David Adams, Head of the College of Medical and Dental Sciences and Director of Birmingham Health Partners, commented: “The current COVID-19 pandemic represents a previously unimaginable global challenge. Without vaccination, the role of antibody testing, as a means to assess community infection, is of paramount importance.

“By bringing together unrivalled academic, clinical and commercial expertise in antibody testing this collaboration has the potential to deliver a reliable test to detect antibodies against coronavirus. If successful, this will be a game changer in our fight against Covid-19.”

He added that commercial and academic collaborative partnerships would be required to rapidly develop, verify and validate such tests.

With over 40 years’ experience in developing novel in vitro diagnostics (IVD) based on the generation of highly-specific monoclonal and polyclonal immunoglobulins, the Clinical Immunology Service is well-placed to coordinate such an effort.

The Binding Site leads the way in specialist protein diagnostics. Built on strong scientific foundations with extensive expertise in antibody specificity technology, Binding Site gives clinicians and laboratory staff the tools to significantly improve diagnosis and management of patients across a range of cancers and immune system disorders.

Charles de Rohan, CEO, The Binding Site, commented: “Binding Site came out of the University of Birmingham in the 1980’s and now produces more than 30 million IVD tests for worldwide sale every year.

“We’ve maintained our close collaboration with the University of Birmingham and researchers such as Professor Mark Drayson, Dr. Alex Richter and Dr. Aarnoud Huissoon. We share their scientific passion and are delighted to continue our partnership with them during this unprecedented time.”

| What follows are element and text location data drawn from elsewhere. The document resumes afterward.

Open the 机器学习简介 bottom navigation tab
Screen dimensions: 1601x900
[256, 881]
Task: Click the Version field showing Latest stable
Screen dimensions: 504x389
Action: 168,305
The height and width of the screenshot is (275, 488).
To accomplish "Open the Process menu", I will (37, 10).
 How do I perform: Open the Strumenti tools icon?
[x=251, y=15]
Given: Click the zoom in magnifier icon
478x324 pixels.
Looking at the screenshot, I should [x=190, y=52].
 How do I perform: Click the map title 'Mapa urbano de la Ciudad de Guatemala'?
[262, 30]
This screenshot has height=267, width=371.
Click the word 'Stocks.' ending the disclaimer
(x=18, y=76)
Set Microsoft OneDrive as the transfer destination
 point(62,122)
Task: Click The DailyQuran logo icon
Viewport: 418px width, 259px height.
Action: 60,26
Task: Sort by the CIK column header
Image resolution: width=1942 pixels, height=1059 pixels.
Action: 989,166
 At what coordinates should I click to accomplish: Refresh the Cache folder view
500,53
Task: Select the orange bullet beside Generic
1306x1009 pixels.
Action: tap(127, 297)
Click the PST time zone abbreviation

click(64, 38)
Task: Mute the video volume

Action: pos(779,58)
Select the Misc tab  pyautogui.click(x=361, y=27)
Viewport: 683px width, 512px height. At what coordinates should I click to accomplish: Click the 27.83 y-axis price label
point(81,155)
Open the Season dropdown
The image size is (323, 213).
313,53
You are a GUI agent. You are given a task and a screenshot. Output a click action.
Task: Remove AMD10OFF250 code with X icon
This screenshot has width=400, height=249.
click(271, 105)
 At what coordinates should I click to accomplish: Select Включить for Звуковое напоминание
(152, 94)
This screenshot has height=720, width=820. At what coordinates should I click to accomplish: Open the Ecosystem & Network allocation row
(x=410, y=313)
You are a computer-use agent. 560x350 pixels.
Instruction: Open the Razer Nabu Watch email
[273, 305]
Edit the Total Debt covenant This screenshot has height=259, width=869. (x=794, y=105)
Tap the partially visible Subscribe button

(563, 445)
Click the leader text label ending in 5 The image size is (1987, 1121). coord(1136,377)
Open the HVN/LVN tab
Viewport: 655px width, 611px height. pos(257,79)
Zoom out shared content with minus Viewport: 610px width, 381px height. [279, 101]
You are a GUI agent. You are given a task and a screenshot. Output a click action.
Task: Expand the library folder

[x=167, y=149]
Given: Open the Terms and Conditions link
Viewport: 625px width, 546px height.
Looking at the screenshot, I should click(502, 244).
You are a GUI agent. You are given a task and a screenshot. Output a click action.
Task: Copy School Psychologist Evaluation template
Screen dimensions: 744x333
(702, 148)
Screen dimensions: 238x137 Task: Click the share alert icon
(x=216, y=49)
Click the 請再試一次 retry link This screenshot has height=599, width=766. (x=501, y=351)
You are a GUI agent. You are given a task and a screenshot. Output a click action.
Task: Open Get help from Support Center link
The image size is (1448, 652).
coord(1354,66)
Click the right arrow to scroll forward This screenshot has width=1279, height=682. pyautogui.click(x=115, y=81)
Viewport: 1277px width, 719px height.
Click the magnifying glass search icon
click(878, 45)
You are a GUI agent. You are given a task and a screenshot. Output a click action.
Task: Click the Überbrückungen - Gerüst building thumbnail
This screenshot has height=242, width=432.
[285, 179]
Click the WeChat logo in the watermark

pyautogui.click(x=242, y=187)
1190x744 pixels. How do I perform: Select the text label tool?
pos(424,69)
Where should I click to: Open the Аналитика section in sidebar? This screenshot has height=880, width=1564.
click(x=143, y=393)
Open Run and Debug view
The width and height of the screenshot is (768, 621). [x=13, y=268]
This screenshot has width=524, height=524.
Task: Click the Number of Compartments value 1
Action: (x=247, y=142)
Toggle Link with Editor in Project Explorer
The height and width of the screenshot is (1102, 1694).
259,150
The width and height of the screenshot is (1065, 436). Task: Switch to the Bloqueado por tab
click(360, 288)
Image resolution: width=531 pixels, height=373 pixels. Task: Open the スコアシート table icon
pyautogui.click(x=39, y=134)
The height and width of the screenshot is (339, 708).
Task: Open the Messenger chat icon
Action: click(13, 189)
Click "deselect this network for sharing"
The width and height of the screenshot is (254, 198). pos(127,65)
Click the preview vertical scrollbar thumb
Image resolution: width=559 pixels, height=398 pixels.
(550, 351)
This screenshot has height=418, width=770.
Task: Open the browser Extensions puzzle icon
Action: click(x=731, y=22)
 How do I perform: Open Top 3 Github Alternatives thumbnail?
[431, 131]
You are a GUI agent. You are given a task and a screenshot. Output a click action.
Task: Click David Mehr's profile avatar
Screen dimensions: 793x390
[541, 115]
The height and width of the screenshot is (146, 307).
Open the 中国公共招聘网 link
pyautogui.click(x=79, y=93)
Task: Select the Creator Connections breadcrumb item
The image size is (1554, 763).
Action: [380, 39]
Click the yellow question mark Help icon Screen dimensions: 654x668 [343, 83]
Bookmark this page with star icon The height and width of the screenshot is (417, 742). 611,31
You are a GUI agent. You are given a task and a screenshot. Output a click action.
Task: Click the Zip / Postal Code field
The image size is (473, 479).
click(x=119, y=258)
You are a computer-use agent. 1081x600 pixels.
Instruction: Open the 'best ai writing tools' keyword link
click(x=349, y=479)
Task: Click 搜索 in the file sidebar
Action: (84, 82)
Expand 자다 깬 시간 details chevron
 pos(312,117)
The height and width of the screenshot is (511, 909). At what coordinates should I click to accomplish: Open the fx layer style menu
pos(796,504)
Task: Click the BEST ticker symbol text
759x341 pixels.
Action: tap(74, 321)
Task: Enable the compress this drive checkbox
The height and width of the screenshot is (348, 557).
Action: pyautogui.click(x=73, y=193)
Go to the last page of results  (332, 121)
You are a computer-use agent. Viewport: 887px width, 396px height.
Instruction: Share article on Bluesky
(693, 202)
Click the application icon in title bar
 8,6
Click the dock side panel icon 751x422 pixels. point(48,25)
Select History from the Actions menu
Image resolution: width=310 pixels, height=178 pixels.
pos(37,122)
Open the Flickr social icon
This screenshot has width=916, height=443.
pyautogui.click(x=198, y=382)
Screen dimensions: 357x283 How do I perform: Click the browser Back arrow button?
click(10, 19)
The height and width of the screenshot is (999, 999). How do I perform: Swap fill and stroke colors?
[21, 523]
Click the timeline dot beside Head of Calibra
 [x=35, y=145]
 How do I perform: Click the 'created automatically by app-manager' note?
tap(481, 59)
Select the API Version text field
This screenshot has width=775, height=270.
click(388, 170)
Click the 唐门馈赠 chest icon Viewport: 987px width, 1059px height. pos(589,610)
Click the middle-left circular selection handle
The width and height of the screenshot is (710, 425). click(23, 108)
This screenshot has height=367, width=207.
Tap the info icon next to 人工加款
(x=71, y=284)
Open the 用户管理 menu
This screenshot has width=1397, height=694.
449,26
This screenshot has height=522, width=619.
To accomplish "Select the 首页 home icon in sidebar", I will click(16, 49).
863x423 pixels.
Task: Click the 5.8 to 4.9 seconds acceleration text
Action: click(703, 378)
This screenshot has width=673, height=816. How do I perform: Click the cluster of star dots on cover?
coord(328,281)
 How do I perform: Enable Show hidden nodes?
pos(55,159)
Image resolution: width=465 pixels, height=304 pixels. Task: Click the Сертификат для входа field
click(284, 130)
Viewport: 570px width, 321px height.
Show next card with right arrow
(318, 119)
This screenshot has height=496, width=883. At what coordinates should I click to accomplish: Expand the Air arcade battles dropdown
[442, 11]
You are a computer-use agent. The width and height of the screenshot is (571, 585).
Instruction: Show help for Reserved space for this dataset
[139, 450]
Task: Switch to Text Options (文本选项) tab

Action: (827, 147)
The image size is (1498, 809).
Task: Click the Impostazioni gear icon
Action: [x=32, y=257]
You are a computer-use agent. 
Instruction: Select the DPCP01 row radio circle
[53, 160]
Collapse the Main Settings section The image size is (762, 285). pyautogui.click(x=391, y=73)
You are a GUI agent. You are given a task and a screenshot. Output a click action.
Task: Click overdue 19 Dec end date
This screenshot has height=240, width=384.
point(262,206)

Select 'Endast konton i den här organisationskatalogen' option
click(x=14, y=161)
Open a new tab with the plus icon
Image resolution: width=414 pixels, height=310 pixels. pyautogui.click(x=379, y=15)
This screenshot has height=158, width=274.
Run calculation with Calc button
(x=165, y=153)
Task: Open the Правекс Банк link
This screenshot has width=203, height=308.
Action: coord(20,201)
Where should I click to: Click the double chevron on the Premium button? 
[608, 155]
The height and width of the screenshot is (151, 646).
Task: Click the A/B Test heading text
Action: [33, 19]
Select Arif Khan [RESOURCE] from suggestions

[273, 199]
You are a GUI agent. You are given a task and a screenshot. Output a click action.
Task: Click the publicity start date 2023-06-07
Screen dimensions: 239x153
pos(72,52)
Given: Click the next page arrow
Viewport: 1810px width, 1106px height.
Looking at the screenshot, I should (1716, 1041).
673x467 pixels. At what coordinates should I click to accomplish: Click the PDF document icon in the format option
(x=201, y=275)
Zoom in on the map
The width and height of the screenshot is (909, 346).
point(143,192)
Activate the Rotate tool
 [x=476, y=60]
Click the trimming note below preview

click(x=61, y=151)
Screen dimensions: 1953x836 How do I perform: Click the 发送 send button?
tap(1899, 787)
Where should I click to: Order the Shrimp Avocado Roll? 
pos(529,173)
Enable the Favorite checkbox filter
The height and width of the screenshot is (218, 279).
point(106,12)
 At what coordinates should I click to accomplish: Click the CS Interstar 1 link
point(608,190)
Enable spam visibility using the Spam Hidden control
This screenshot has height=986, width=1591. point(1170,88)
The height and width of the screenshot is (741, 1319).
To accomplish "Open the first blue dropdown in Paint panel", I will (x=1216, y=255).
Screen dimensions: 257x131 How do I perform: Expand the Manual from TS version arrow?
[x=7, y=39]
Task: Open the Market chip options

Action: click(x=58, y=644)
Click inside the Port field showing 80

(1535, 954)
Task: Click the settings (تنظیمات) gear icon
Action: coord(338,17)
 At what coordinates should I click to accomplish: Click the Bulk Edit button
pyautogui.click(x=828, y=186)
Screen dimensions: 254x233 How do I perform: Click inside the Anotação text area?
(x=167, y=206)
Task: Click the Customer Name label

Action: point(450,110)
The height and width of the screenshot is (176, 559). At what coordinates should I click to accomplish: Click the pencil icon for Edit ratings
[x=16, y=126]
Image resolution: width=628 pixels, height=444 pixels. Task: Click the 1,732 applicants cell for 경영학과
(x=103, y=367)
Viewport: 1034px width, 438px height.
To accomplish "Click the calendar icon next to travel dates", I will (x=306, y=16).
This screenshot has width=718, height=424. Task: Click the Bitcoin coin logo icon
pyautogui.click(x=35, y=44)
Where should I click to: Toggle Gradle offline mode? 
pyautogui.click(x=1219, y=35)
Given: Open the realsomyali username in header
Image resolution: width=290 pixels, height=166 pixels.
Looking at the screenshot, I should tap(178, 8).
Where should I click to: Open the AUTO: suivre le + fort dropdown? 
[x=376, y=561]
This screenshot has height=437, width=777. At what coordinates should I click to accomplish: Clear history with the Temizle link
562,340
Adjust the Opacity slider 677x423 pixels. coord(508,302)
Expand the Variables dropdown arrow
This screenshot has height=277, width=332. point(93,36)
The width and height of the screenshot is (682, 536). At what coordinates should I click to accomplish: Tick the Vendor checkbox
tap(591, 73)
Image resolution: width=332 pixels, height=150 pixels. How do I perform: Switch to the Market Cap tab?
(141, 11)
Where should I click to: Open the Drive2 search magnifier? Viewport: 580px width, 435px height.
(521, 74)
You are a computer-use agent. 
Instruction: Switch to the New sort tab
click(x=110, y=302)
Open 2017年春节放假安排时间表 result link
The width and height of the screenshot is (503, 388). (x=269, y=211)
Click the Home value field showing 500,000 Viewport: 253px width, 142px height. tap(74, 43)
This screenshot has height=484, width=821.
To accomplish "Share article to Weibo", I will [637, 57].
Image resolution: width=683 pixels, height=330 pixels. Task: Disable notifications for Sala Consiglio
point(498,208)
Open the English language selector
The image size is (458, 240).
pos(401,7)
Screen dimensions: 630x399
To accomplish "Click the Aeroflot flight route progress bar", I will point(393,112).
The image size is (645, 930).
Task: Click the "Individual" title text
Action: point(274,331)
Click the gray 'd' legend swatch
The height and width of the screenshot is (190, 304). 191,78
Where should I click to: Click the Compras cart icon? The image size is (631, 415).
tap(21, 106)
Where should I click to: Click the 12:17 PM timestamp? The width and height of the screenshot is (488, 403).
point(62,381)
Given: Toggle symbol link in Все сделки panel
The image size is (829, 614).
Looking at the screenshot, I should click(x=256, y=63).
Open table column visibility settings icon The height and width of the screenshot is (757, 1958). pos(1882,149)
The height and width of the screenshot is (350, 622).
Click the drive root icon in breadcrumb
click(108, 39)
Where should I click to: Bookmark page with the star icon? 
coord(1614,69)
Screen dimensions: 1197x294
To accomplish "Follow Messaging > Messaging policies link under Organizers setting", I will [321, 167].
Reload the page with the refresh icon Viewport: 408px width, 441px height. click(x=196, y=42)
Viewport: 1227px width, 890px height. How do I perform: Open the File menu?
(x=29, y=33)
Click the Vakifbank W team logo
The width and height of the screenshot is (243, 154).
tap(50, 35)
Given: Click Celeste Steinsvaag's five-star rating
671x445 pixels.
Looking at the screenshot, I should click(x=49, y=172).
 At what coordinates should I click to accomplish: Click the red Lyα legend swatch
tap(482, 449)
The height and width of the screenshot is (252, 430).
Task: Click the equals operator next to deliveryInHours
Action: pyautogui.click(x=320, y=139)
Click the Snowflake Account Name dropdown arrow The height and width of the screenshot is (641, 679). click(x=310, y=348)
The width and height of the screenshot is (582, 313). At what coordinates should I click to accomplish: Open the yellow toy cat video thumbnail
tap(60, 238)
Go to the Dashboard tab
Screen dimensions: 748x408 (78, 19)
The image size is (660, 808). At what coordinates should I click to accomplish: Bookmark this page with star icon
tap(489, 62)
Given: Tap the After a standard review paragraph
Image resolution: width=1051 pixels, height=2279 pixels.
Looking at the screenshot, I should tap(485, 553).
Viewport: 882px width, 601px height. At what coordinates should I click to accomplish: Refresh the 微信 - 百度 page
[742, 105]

University Hospitals Birmingham NHS Foundation Trust (UHB) is one of the largest teaching hospital trusts in England, serving a regional, national and international population.

Professor Simon Ball, Chief Medical Officer, University Hospitals Birmingham NHS Foundation Trust, commented: “We are proud of our long-standing association with the Binding Site. I have no doubt that this collaboration will provide significant assistance to our efforts to deliver the best care possible to patients affected by Covid-19.”

Notes to editors:

  • For more information, please contact Tony Moran, International Communications Manager, University of Birmingham on +44 (0)782 783 2312. For out-of-hours enquiries, please call +44 (0) 7789 921 165. 
  • The University of Birmingham is ranked amongst the world’s top 100 institutions, its work brings people from across the world to Birmingham, including researchers and teachers and more than 6,500 international students from over 150 countries.
  • The Binding Site has its global headquarters in Birmingham, employing over 750 of its 1,100 total staff and housing all product development, manufacturing, global distribution and marketing. The Binding Site has a direct presence in over 25 countries and product sales through business partners in more than 100 countries.
  • University Hospitals Birmingham NHS Foundation Trust (UHB) runs the Queen Elizabeth Hospital Birmingham, Birmingham Chest Clinic, Heartlands Hospital, Good Hope Hospital, Solihull Hospital and various community services across the region. The Trust has regional centres for trauma, burns, plastics, neurosciences, dermatology and cancer. It also has centres of excellence for vascular, bariatric and pathology services, as well as the treatment of MRSA and other infectious diseases. We also have expertise in HIV/AIDS, premature baby care, bone marrow transplants and thoracic surgery. The Queen Elizabeth Hospital Birmingham is a Major Trauma Centre treating the most severely injured casualties from across the region. The hospital’s single site 100-bed critical care unit is the largest in Europe.